Extrait source -
___

Lendemains d’élections : pour une refonte du récit politique

Carte blanche parue dans Le Soir, le 9/7/2024

Philippe Hensmans, ancien directeur d’Amnesty International Belgique

L’heure n’est plus au simple copier-coller des thématiques populistes ni à l’adoption de solutions simplistes qui ne font qu’alimenter les tensions sociales. Au contraire, il est impératif pour les partis politiques démocratiques de s’engager dans une refonte profonde de leurs discours. En replaçant les droits humains au cœur de celui-ci.

Dans le paysage politique européen contemporain, la montée en puissance de l’extrême-droite est un phénomène effrayant. Loin d’être simplement le résultat de facteurs économiques ou sociaux isolés, cette ascension s’inscrit dans le cadre plus large d’une guerre culturelle, où l’immigration et d’autres enjeux sociétaux sont instrumentalisés pour façonner l’opinion publique et influencer l’agenda politique.

___

Données -
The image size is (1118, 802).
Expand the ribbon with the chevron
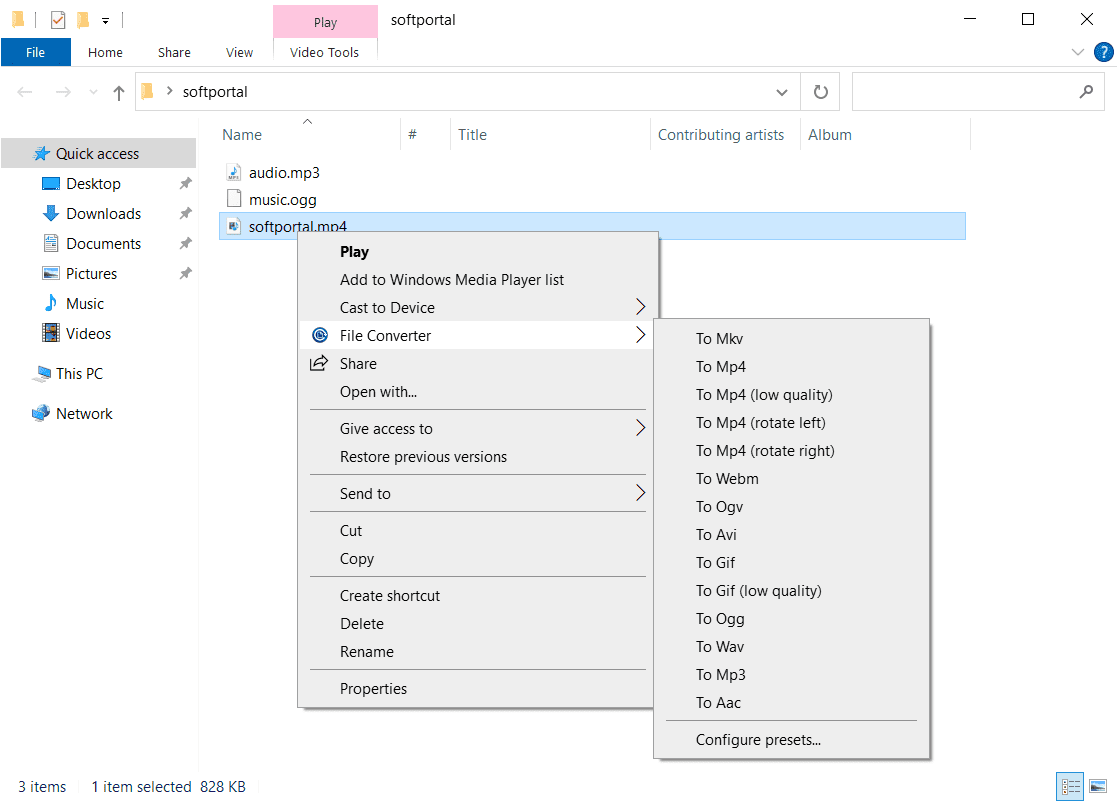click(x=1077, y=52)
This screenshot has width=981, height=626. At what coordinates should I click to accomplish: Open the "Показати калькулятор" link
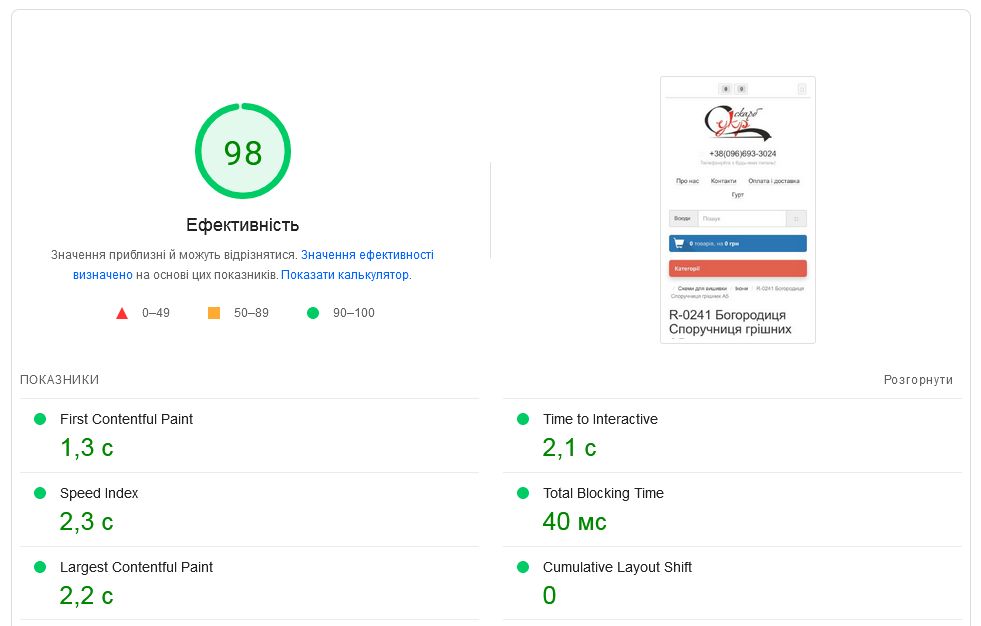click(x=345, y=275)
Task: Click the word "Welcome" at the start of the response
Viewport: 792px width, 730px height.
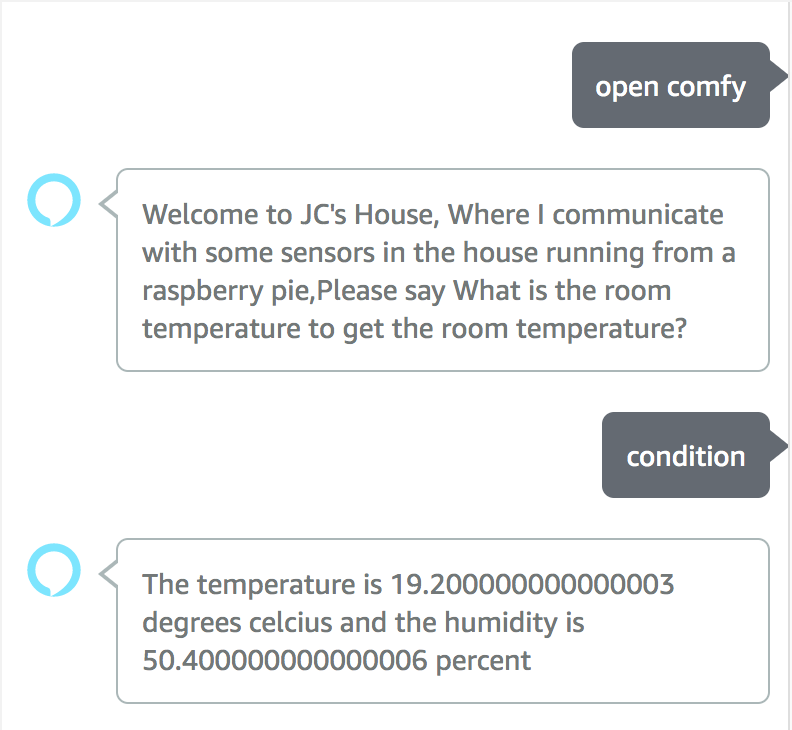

___

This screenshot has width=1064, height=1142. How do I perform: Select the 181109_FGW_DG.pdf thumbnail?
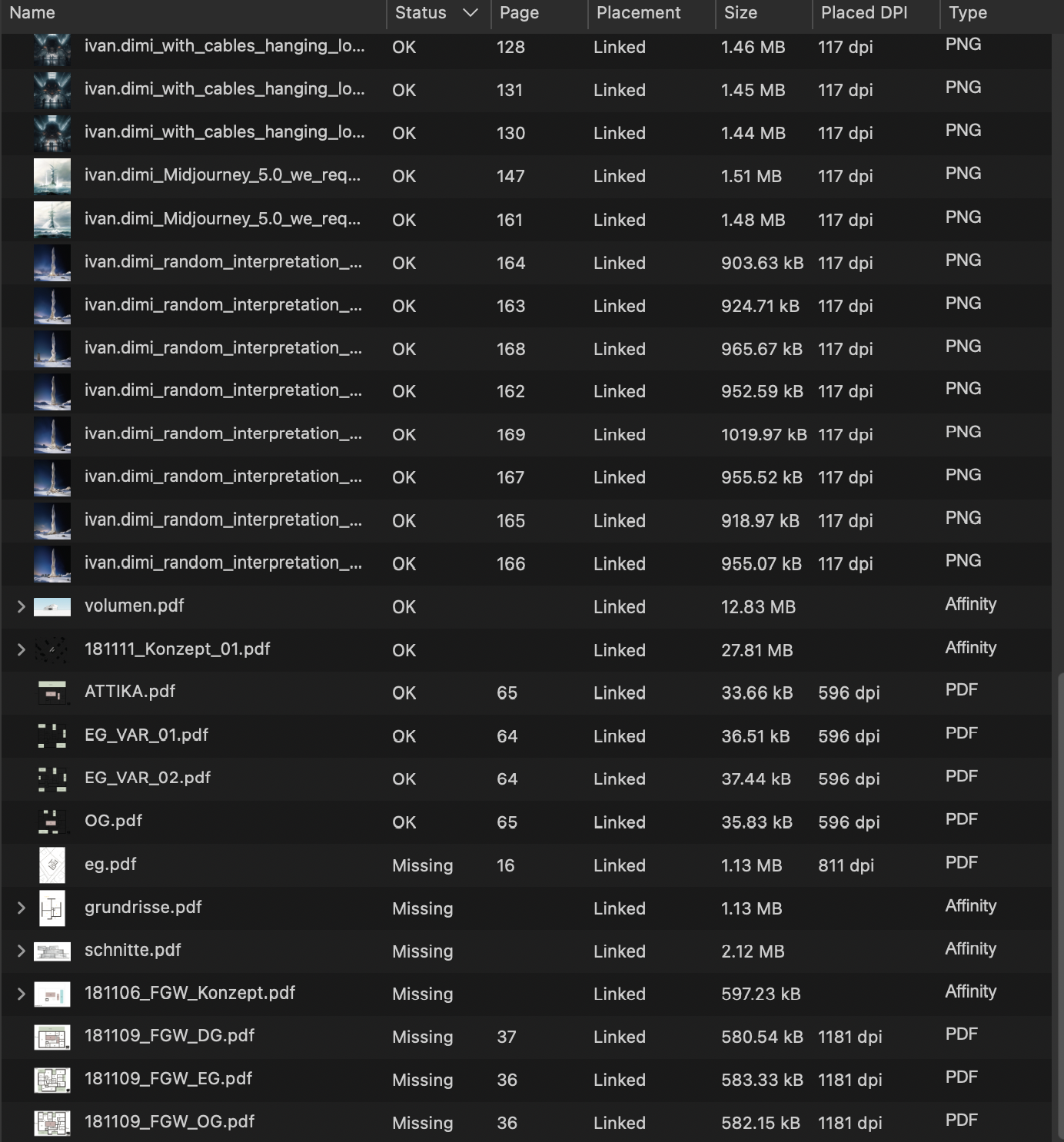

___

Consignes -
**A)** Répondez à ces questions sur la carte blanche consacrée au récit politique :
(i) Dans quel journal a-t-elle paru ?
(ii) Quelle fonction Philippe Hensmans a-t-il occupée ?
(iii) Que faut-il replacer au cœur du discours des partis démocratiques ?
**B)** Recopiez les entrées depuis la ligne contenant « The image size is (1118, 802). » jusqu’à celle contenant « Viewport: 792px width, 730px height. », les deux comprises, en remplaçant « ribbon » par « toolbar » sans rien modifier d’autre. Omettez les images.

Réponses par consigne -
**A)**
(i) Le Soir.
(ii) Directeur d’Amnesty International Belgique.
(iii) Les droits humains.

**B)**
The image size is (1118, 802).
Expand the toolbar with the chevron
click(x=1077, y=52)
This screenshot has width=981, height=626. At what coordinates should I click to accomplish: Open the "Показати калькулятор" link
click(x=345, y=275)
Task: Click the word "Welcome" at the start of the response
Viewport: 792px width, 730px height.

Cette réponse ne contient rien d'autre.